En algunos lectores de cómics, se observa un cierto complejo de inferioridad, como si se avergonzasen de leer tebeos.
Eso es una tontería. El cómic es un medio de expresión perfectamente válido, tanto como otros.
¿De joven Juan Eslava Galán leía cómics?
Por supuesto. En mi juventud devoraba los tebeos de El Guerrero del Antifaz, que es más antiguo que yo; Toni y Anita, unos aventureros del circo y El cachorro, del que recientemente he conseguido la colección completa, que guardo en mi casa como si se tratase de una reliquia. Con el paso del tiempo, también leí El Capitán Trueno, El Cosaco Verde y Superman, cuando los norteamericanos comenzaron a invadirnos.
¿El cómic fue su iniciación a la lectura?

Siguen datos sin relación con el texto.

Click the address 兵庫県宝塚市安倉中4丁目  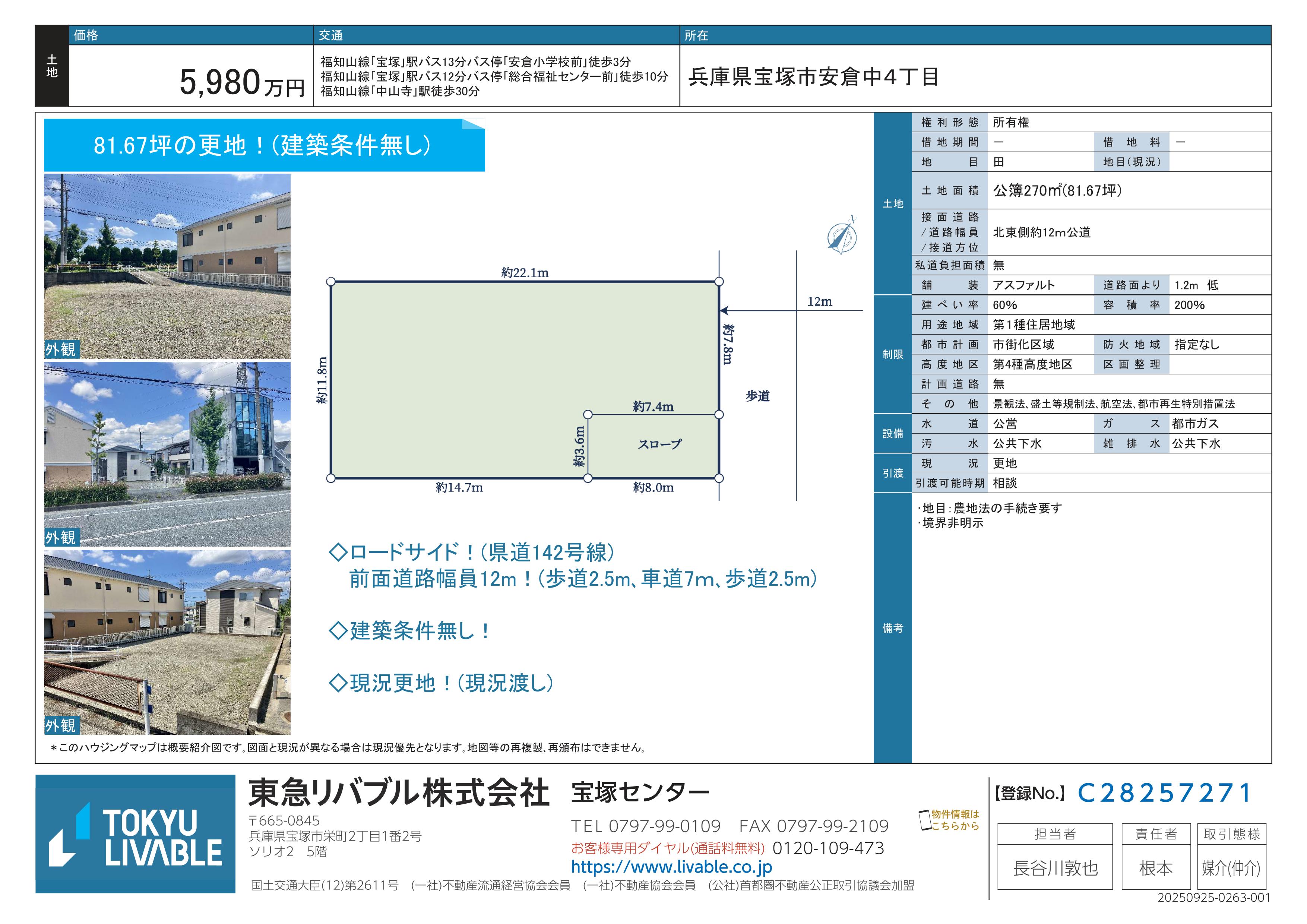813,77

Fue mi iniciación a la lectura y a la escritura, porque yo me inicié en esto escribiendo cómics y dibujándolos.
O sea que en su época juvenil, ¿el cómic gozaba de buena salud?
El cómic desempeñó un papel absolutamente fundamental en la formación de los españoles de mi generación, especialmente en el desarrollo de nuestros sueños. El cómic fue importantísimo para nosotros, un componente vital.